_Given entries_.
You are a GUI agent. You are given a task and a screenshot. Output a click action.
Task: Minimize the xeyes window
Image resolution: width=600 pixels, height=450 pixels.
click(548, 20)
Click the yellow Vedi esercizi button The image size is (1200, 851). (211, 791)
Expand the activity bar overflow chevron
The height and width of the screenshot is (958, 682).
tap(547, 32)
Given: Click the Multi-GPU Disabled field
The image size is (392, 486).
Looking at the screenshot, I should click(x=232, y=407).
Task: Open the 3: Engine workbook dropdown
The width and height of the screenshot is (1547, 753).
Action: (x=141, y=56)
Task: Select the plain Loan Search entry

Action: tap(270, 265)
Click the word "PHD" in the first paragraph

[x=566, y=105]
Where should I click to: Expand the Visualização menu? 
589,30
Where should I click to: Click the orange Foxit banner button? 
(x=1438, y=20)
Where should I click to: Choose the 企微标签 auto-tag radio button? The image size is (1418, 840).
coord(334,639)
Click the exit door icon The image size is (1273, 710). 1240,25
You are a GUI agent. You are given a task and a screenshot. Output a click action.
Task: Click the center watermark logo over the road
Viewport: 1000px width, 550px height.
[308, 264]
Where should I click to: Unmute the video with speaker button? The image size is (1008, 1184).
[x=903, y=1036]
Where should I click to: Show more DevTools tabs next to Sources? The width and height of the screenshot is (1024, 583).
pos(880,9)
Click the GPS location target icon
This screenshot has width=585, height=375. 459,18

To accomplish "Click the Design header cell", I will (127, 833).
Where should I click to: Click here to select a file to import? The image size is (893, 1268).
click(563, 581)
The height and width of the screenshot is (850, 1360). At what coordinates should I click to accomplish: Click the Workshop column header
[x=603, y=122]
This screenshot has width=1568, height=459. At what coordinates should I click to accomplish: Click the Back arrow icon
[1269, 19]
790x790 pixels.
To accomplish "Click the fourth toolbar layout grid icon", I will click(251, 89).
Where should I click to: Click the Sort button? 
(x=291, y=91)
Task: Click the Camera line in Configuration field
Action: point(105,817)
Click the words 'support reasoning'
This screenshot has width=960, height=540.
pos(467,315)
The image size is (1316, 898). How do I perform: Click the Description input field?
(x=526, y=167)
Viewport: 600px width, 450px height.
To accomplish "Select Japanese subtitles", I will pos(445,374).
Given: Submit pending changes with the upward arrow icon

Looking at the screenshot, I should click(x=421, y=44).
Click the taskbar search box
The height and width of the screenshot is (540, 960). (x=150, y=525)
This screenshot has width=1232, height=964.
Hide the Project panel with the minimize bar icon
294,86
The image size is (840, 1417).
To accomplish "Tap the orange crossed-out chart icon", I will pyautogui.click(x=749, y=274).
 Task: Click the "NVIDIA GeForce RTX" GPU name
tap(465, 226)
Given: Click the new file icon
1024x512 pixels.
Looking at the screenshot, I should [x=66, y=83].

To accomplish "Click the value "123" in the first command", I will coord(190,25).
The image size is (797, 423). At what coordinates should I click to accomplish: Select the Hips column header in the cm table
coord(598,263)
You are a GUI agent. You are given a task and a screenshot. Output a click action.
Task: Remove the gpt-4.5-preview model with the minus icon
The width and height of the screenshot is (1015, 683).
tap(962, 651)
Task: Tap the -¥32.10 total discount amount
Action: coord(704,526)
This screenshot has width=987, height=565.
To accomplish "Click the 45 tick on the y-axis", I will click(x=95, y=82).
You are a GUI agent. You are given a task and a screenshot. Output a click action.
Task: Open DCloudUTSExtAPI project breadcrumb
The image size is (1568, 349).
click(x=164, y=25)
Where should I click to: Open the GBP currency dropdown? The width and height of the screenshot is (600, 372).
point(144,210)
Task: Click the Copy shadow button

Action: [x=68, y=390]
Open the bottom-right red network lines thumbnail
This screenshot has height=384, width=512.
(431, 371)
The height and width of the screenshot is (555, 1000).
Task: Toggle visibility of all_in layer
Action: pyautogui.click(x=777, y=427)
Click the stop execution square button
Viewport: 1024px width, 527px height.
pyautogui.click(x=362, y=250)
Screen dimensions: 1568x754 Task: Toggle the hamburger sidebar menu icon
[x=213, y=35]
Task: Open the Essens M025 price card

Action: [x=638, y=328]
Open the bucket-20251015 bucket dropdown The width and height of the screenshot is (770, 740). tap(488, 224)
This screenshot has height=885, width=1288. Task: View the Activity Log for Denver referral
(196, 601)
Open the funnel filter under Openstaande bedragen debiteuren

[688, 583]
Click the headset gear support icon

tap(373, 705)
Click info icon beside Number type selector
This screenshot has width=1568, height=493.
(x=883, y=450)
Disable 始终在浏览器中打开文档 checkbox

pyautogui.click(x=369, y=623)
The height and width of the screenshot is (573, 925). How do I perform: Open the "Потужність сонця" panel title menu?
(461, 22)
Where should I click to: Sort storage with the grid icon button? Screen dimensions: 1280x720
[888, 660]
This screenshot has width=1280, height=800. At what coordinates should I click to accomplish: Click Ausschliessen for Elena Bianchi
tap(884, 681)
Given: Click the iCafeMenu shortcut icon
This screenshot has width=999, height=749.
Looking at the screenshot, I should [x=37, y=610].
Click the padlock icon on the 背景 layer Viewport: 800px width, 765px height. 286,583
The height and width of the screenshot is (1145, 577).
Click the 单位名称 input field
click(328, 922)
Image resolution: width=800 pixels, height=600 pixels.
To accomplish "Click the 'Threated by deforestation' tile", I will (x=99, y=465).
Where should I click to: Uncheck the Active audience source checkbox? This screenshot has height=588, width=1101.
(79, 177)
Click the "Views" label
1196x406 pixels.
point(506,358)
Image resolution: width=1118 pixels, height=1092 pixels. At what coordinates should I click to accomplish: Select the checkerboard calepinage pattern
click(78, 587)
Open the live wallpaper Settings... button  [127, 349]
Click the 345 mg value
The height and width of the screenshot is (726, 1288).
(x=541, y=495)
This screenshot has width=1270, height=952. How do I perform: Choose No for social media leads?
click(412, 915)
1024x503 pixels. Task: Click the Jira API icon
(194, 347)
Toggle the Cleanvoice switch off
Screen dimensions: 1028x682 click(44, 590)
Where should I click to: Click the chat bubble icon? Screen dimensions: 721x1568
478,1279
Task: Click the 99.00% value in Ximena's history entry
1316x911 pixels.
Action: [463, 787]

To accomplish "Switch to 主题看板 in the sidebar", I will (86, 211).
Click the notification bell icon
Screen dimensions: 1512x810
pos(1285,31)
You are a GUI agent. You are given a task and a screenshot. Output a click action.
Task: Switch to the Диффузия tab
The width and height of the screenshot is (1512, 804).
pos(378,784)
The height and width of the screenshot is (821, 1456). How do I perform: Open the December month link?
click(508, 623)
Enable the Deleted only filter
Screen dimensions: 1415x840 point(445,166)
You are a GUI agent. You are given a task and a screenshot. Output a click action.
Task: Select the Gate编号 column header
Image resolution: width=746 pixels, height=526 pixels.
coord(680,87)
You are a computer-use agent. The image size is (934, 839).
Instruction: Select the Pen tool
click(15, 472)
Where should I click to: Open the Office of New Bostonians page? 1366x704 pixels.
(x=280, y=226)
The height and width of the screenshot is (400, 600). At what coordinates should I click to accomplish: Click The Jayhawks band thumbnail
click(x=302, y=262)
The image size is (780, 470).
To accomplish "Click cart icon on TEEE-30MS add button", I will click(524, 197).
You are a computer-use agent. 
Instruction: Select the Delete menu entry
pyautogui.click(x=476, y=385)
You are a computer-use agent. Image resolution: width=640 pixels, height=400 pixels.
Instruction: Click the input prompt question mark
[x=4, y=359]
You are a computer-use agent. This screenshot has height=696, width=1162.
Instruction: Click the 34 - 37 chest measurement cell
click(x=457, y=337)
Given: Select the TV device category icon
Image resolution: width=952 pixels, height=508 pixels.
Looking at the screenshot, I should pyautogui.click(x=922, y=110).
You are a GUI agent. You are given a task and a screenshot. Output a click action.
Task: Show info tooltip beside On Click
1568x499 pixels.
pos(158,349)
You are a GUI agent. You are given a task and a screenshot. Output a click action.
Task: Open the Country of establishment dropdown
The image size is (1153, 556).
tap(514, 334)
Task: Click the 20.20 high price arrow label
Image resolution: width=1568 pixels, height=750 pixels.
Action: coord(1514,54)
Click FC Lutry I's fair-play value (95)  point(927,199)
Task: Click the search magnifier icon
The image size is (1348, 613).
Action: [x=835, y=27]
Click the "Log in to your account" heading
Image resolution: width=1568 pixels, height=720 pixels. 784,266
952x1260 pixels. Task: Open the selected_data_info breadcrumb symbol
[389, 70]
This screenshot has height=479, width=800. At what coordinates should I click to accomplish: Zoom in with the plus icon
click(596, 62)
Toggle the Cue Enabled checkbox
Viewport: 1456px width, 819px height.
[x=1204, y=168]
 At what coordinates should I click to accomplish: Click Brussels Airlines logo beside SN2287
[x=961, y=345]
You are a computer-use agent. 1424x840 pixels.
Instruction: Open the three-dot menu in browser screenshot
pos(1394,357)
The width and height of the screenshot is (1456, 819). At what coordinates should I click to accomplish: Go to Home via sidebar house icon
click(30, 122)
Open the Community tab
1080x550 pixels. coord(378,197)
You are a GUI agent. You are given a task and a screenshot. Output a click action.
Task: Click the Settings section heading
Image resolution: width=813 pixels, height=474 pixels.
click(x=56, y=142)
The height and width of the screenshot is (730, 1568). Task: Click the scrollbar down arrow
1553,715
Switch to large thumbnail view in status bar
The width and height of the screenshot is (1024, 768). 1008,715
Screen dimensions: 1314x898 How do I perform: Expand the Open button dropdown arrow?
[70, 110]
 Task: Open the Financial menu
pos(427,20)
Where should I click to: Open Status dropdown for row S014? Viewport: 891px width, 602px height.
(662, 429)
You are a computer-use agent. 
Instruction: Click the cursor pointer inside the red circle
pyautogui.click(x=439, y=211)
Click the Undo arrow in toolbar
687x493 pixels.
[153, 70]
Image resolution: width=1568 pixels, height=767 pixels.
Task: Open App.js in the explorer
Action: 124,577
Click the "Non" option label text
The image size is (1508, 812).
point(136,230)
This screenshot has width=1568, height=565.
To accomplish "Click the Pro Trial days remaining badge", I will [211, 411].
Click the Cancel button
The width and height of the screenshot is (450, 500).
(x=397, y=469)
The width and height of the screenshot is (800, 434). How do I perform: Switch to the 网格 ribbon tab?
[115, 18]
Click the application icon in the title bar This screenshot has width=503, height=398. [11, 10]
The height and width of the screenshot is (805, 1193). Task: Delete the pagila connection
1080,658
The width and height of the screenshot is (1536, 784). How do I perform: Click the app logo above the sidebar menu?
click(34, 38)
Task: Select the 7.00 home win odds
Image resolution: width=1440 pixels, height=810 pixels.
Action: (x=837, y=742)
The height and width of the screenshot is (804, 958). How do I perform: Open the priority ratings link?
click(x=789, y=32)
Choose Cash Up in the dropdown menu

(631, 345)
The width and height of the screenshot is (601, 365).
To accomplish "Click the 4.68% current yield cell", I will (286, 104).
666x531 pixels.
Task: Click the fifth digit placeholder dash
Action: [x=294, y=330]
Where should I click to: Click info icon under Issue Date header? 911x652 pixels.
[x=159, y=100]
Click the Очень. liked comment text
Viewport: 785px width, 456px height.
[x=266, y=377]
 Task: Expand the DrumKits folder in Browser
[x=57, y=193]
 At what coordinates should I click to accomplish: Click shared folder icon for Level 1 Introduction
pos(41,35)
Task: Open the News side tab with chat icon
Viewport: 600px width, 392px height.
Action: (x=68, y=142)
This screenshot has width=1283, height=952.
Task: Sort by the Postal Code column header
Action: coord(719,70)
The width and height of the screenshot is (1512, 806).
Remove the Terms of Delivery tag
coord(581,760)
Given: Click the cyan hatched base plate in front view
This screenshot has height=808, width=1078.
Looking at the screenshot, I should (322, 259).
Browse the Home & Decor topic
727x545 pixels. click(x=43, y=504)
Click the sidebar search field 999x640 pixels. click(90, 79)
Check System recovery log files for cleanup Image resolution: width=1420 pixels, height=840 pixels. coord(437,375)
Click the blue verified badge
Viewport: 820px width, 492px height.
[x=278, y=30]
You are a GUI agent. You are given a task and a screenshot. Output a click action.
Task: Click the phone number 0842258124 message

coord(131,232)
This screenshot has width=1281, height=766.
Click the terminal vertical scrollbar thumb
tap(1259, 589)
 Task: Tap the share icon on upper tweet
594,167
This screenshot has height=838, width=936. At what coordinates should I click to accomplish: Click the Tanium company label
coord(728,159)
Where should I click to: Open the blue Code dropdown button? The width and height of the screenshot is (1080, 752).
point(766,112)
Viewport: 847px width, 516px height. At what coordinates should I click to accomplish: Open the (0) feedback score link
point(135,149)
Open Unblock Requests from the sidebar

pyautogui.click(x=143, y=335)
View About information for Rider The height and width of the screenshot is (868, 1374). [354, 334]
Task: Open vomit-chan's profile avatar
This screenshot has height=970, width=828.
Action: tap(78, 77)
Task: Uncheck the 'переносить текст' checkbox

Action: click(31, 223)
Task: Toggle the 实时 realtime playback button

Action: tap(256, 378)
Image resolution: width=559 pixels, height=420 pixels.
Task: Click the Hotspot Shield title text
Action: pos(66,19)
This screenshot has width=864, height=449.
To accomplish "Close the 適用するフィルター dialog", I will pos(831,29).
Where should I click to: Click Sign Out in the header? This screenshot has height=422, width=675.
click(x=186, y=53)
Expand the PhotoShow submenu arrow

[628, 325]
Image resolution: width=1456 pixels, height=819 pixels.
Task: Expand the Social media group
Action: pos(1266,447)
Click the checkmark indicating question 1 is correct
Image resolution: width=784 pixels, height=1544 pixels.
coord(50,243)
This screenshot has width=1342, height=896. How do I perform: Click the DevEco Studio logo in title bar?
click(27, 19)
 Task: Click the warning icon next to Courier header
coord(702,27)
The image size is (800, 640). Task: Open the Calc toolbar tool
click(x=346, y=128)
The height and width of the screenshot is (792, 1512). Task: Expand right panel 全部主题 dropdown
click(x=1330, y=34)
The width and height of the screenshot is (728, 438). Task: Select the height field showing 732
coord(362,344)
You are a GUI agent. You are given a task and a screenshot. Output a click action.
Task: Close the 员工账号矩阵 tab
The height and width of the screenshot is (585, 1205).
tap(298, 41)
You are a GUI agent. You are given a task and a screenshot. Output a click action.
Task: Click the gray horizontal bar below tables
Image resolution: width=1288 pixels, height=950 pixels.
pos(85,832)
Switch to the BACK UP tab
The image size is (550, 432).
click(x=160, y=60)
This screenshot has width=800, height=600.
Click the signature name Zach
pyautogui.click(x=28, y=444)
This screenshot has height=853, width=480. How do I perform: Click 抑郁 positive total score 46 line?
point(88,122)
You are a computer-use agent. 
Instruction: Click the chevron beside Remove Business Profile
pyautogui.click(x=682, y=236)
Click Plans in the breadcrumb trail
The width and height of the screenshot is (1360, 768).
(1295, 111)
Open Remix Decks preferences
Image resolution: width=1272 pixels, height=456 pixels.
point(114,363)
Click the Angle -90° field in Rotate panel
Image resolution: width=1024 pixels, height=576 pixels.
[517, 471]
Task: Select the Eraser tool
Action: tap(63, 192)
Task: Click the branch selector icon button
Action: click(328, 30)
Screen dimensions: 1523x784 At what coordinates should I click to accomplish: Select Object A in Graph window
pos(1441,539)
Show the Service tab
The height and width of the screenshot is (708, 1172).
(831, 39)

_Required task_.
Rewrite the entries as a Markdown table with the columns Row and Line, starting at the line that contains "will (86, 211)." and stopping after the line that contains "Screen dimensions: 1415x840 point(445,166)". Give each line its own numbered row, and skip blank lines.

_Output of the task_.
| Row | Line |
|---|---|
| 1 | To accomplish "Switch to 主题看板 in the sidebar", I will (86, 211). |
| 2 | Click the notification bell icon |
| 3 | Screen dimensions: 1512x810 |
| 4 | pos(1285,31) |
| 5 | You are a GUI agent. You are given a task and a screenshot. Output a click action. |
| 6 | Task: Switch to the Диффузия tab |
| 7 | The width and height of the screenshot is (1512, 804). |
| 8 | pos(378,784) |
| 9 | The height and width of the screenshot is (821, 1456). How do I perform: Open the December month link? |
| 10 | click(508, 623) |
| 11 | Enable the Deleted only filter |
| 12 | Screen dimensions: 1415x840 point(445,166) |